In particular, this means that for any $\sigma\in S_n$ we have
$a_{s\sigma (t)} = a_{t\sigma (t)}$ and $a_{t\sigma (s)} =
a_{s\sigma (s)}$.  Let $\tau$ be the transposition
$$\tau =
\begin{bmatrix} s & t \cr \tau (t) & \tau (s) \cr
\end{bmatrix}.
$$Then $\sigma\tau (a) = \sigma (a)$ for $a\in\{1, 2, \ldots , n\}\setminus
\{s,t\}$. Also, $\sgn{\sigma\tau} = \sgn{\sigma}\sgn{\tau} =
-\sgn{\sigma}$. As $\sigma$ runs through all even permutations,
$\sigma\tau$ runs through all odd permutations, and viceversa.

# PROBLEM TO SOLVE:
Resume the proof about even and odd permutations, starting right after its last sentence.

# INFORMATION PROVIDED:
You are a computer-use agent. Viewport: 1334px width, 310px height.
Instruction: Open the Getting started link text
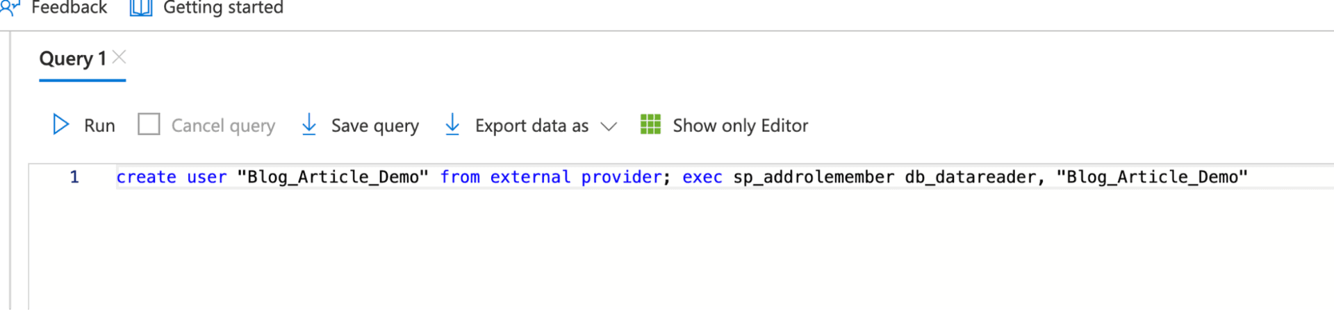223,8
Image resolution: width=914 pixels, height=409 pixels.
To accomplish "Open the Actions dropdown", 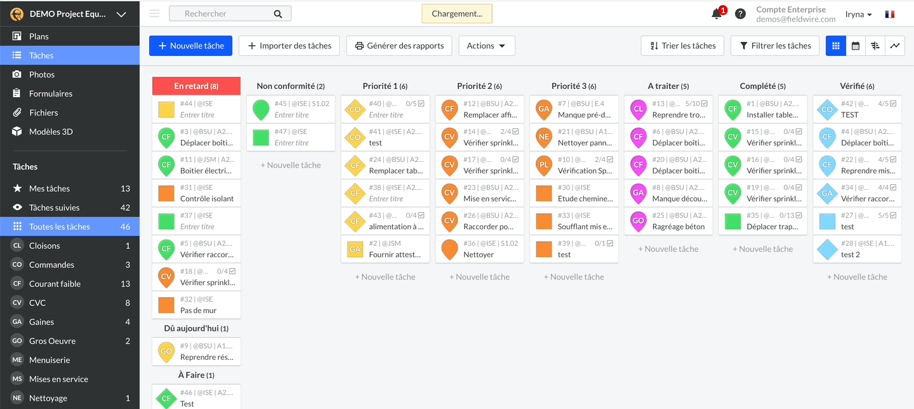I will (486, 46).
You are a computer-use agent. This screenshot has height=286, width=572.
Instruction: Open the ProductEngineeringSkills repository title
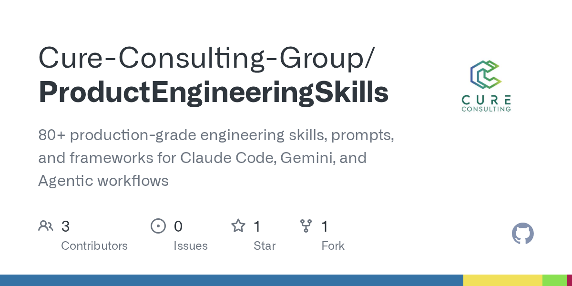click(x=213, y=92)
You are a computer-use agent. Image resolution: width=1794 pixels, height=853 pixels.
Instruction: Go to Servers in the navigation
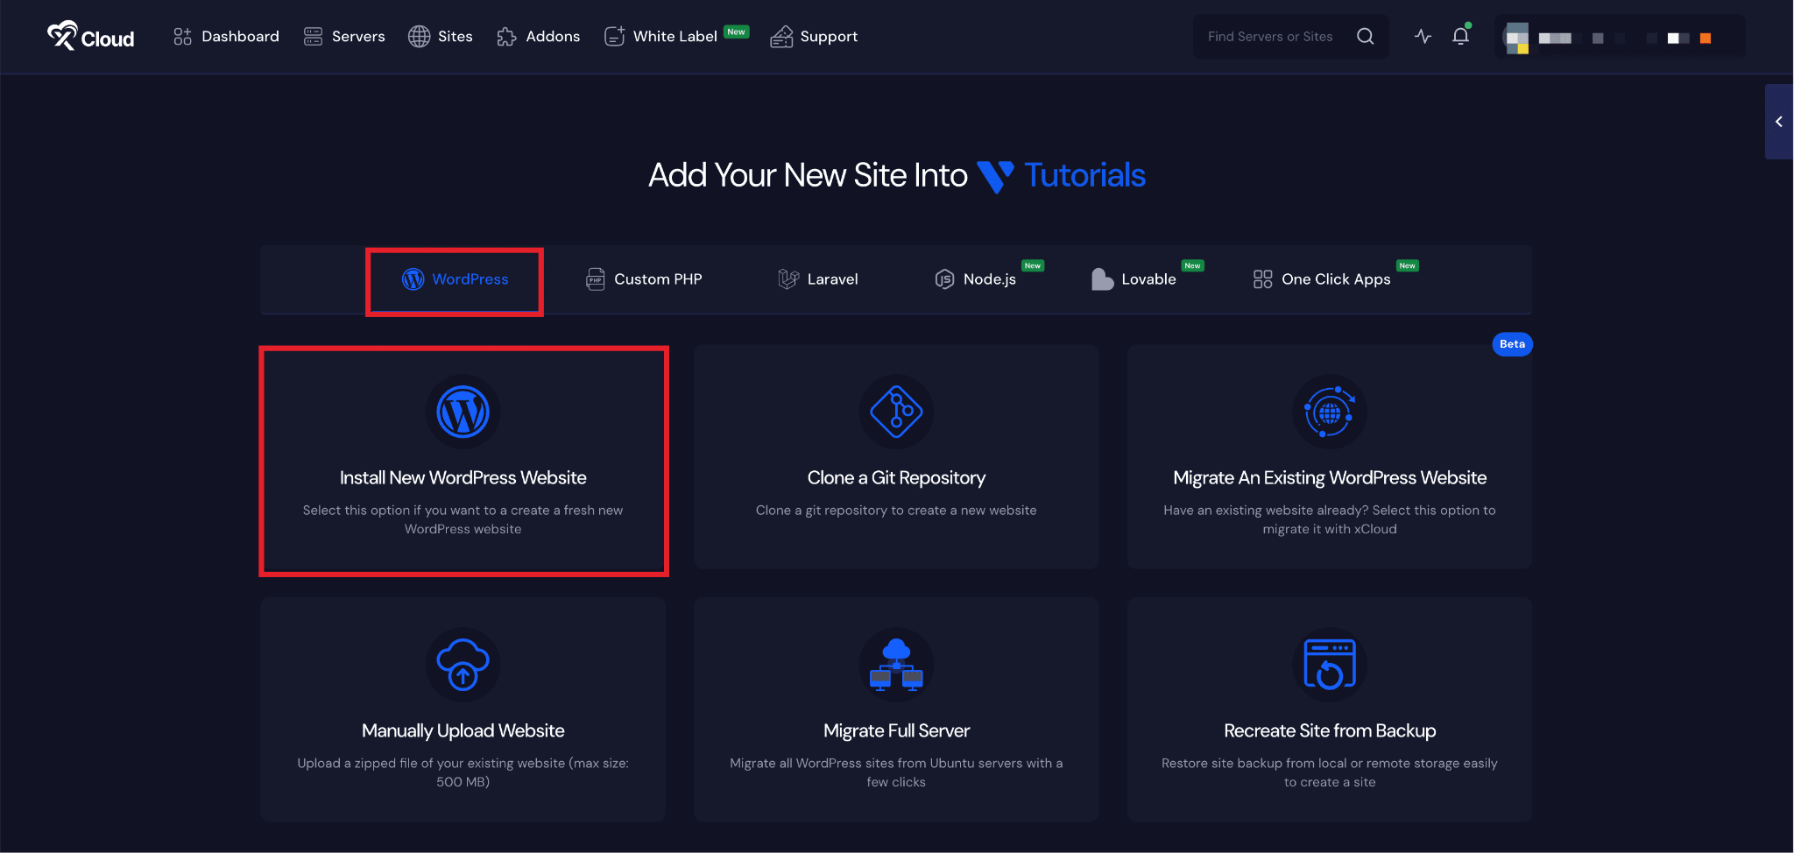[344, 37]
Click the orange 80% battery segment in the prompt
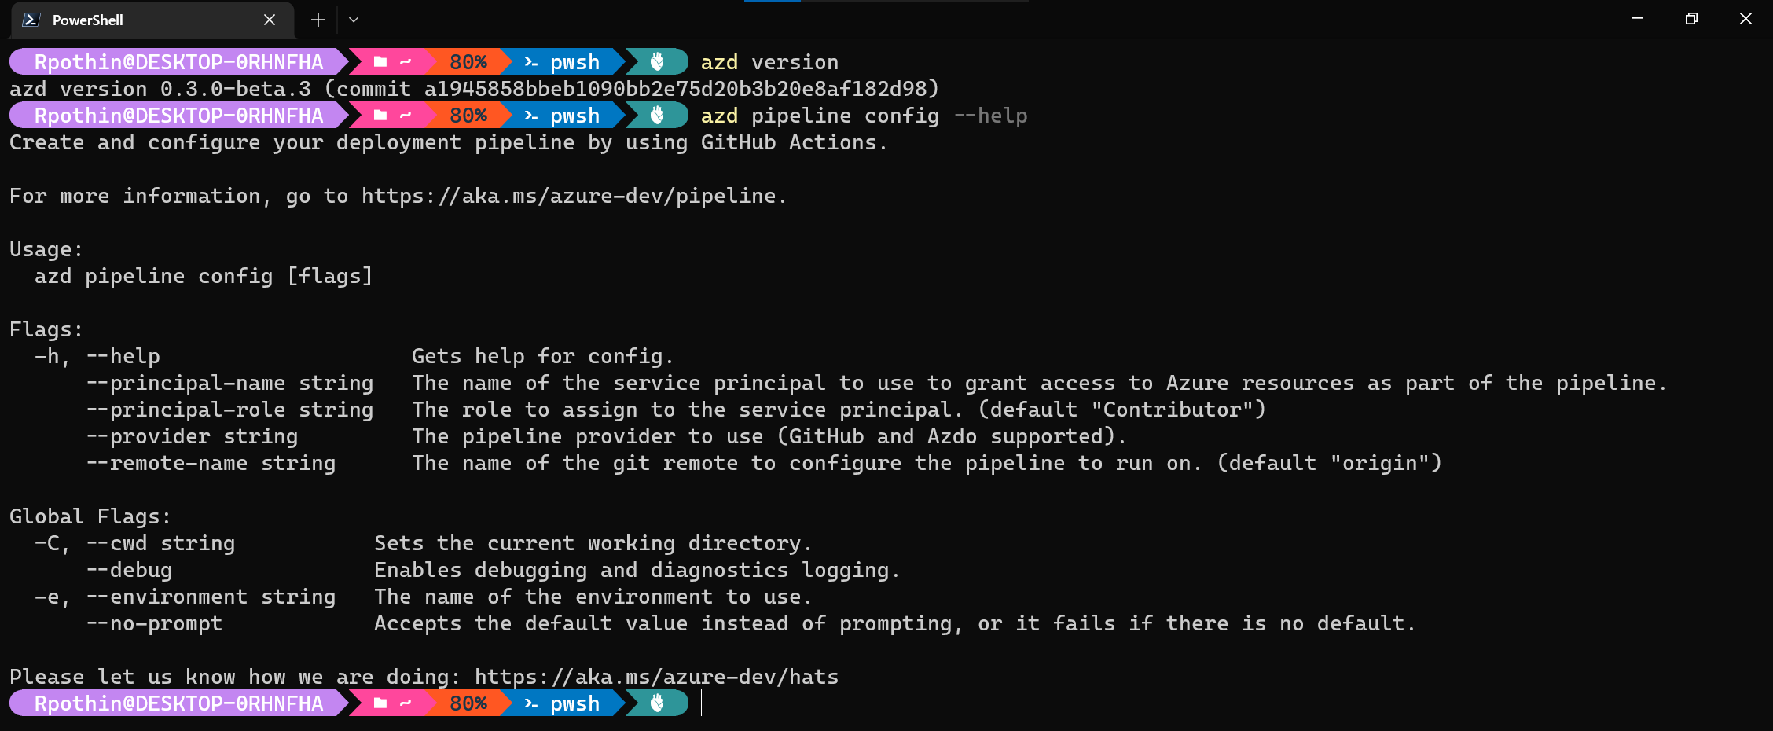The image size is (1773, 731). 467,61
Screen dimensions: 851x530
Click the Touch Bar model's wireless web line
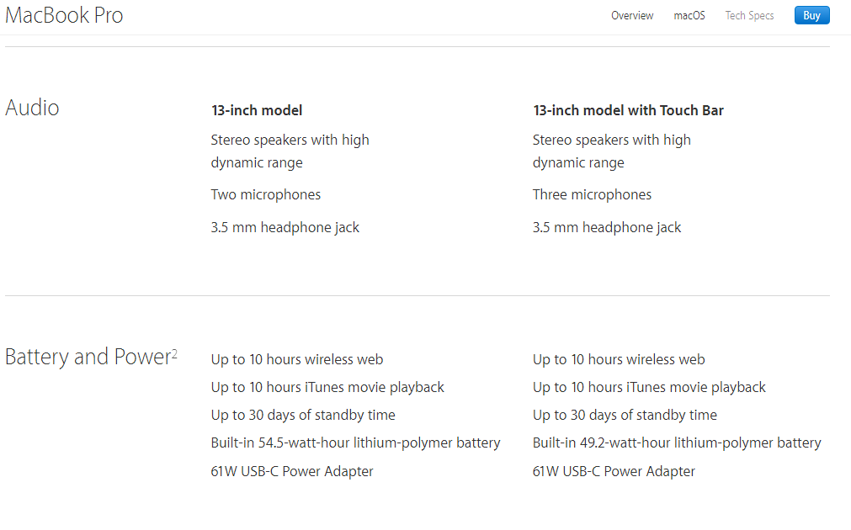pos(619,359)
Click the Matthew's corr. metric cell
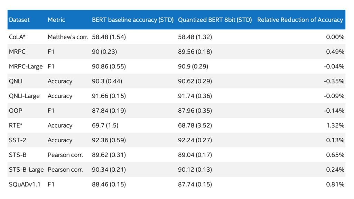The image size is (354, 199). 68,37
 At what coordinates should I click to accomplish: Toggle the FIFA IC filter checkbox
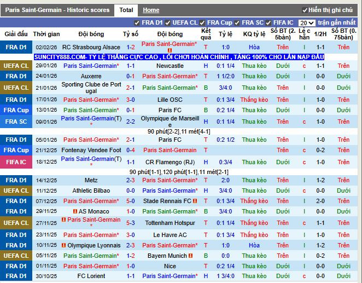[x=268, y=23]
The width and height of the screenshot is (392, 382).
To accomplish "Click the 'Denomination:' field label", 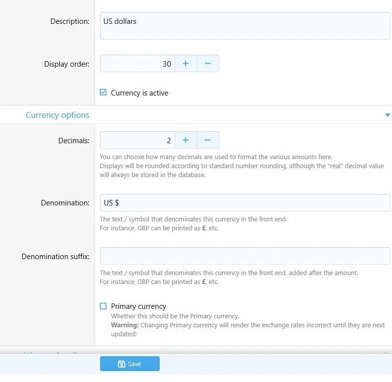I will (x=65, y=203).
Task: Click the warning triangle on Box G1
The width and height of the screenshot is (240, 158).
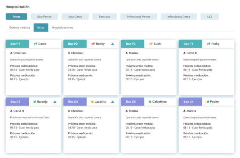Action: click(x=55, y=102)
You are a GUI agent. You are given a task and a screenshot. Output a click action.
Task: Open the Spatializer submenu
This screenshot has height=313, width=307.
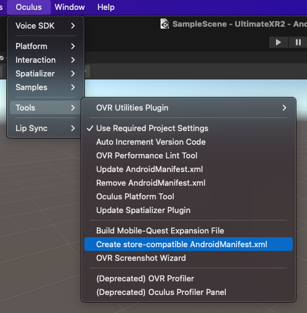point(45,74)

# RESULT OF THIS TASK:
Therefore
$$\begin{array}{lll}det A & = & \sum _{\sigma \in S_n}\sgn{\sigma} a_{1\sigma (1)}a_{2\sigma (2)}\cdots a_{s\sigma
(s)}\cdots a_{t\sigma (t)} \cdots a_{n\sigma (n)} \\
& = &  \sum _{\stackrel{\sigma \in S_n}{\sgn{\sigma} =
1}}\left(\sgn{\sigma} a_{1\sigma (1)}a_{2\sigma (2)}\cdots
a_{s\sigma (s)}\cdots a_{t\sigma (t)} \cdots a_{n\sigma (n)}\right.\\
& & \left. \quad + \sgn{\sigma\tau} a_{1\sigma\tau
(1)}a_{2\sigma\tau (2)}\cdots a_{s\sigma\tau (s)}\cdots
a_{t\sigma\tau (t)} \cdots
a_{n\sigma\tau (n)}\right) \\
& = &  \sum _{\stackrel{\sigma \in S_n}{\sgn{\sigma} =
1}}\sgn{\sigma}\left( a_{1\sigma (1)}a_{2\sigma (2)}\cdots
a_{s\sigma (s)}\cdots a_{t\sigma (t)} \cdots a_{n\sigma (n)}\right.\\
& & \left. \quad -  a_{1\sigma (1)}a_{2\sigma (2)}\cdots
a_{s\sigma (t)}\cdots a_{t\sigma (s)} \cdots
a_{n\sigma (n)}\right) \\
& = &  \sum _{\stackrel{\sigma \in S_n}{\sgn{\sigma} =
1}}\sgn{\sigma}\left( a_{1\sigma (1)}a_{2\sigma (2)}\cdots
a_{s\sigma (s)}\cdots a_{t\sigma (t)} \cdots a_{n\sigma (n)}\right.\\
& & \left. \quad -  a_{1\sigma (1)}a_{2\sigma (2)}\cdots
a_{t\sigma (t)}\cdots a_{s\sigma (s)} \cdots
a_{n\sigma (n)}\right) \\
& = & 0_{\bbR}.
\end{array}$$
Arguing on $A^T$ will yield the analogous result for the columns.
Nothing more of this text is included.